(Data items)
--------------------------------

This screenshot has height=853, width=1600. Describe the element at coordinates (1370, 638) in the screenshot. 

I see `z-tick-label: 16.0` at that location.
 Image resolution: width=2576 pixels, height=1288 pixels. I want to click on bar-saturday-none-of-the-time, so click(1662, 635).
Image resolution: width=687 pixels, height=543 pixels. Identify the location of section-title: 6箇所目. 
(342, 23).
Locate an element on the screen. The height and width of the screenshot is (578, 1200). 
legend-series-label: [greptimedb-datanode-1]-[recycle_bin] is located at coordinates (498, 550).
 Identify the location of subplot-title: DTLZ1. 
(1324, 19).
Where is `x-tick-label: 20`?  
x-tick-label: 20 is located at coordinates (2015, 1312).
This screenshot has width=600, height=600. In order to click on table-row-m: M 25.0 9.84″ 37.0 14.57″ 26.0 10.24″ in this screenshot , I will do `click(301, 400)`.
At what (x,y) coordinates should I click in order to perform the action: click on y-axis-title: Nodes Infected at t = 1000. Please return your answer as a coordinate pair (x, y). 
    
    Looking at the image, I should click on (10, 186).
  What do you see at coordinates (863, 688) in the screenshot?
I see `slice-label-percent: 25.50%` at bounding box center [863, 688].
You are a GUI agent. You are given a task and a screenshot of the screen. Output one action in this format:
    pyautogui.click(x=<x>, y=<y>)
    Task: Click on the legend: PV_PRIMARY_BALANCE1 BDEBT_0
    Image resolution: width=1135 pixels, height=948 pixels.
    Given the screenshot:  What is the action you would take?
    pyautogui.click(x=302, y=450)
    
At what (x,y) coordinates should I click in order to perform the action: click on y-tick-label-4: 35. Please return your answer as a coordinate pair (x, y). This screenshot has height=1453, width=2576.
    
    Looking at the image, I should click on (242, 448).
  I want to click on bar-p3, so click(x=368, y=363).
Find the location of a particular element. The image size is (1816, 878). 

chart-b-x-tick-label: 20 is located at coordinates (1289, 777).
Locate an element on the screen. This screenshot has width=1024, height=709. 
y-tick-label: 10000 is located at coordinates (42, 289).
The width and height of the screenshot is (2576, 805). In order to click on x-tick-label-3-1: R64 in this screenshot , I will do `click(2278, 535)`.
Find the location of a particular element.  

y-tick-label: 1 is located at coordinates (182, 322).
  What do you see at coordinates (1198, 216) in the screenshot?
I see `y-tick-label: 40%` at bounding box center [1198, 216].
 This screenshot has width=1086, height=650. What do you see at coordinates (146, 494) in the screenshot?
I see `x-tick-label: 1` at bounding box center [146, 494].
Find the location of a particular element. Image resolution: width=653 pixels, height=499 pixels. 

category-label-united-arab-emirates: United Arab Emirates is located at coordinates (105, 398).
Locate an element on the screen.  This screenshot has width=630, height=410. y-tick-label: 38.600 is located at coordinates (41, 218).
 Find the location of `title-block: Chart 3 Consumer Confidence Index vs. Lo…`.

--------------------------------

* WHAT YOU SHOULD DO *
Update the entries above so that "Find the location of a particular element" becomes "Find where a particular element is" everywhere, leaving everything else unchanged.

* ANSWER TO THIS EXERCISE *
This screenshot has height=853, width=1600. Describe the element at coordinates (1370, 638) in the screenshot. 

I see `z-tick-label: 16.0` at that location.
 Image resolution: width=2576 pixels, height=1288 pixels. I want to click on bar-saturday-none-of-the-time, so click(1662, 635).
Image resolution: width=687 pixels, height=543 pixels. Identify the location of section-title: 6箇所目. 
(342, 23).
Locate an element on the screen. The height and width of the screenshot is (578, 1200). 
legend-series-label: [greptimedb-datanode-1]-[recycle_bin] is located at coordinates (498, 550).
 Identify the location of subplot-title: DTLZ1. 
(1324, 19).
Where is `x-tick-label: 20`?  
x-tick-label: 20 is located at coordinates (2015, 1312).
This screenshot has width=600, height=600. In order to click on table-row-m: M 25.0 9.84″ 37.0 14.57″ 26.0 10.24″ in this screenshot , I will do `click(301, 400)`.
At what (x,y) coordinates should I click in order to perform the action: click on y-axis-title: Nodes Infected at t = 1000. Please return your answer as a coordinate pair (x, y). 
    
    Looking at the image, I should click on (10, 186).
  What do you see at coordinates (863, 688) in the screenshot?
I see `slice-label-percent: 25.50%` at bounding box center [863, 688].
You are a GUI agent. You are given a task and a screenshot of the screen. Output one action in this format:
    pyautogui.click(x=<x>, y=<y>)
    Task: Click on the legend: PV_PRIMARY_BALANCE1 BDEBT_0
    Image resolution: width=1135 pixels, height=948 pixels.
    Given the screenshot:  What is the action you would take?
    pyautogui.click(x=302, y=450)
    
At what (x,y) coordinates should I click in order to perform the action: click on y-tick-label-4: 35. Please return your answer as a coordinate pair (x, y). This screenshot has height=1453, width=2576.
    
    Looking at the image, I should click on (242, 448).
  I want to click on bar-p3, so click(x=368, y=363).
Find where a particular element is. The image size is (1816, 878). 

chart-b-x-tick-label: 20 is located at coordinates (1289, 777).
Locate an element on the screen. This screenshot has width=1024, height=709. 
y-tick-label: 10000 is located at coordinates (42, 289).
The width and height of the screenshot is (2576, 805). In order to click on x-tick-label-3-1: R64 in this screenshot , I will do `click(2278, 535)`.
Find where a particular element is.  

y-tick-label: 1 is located at coordinates (182, 322).
  What do you see at coordinates (1198, 216) in the screenshot?
I see `y-tick-label: 40%` at bounding box center [1198, 216].
 This screenshot has width=1086, height=650. What do you see at coordinates (146, 494) in the screenshot?
I see `x-tick-label: 1` at bounding box center [146, 494].
Find where a particular element is. Image resolution: width=653 pixels, height=499 pixels. 

category-label-united-arab-emirates: United Arab Emirates is located at coordinates (105, 398).
Locate an element on the screen.  This screenshot has width=630, height=410. y-tick-label: 38.600 is located at coordinates (41, 218).
 Find the location of `title-block: Chart 3 Consumer Confidence Index vs. Lo…`.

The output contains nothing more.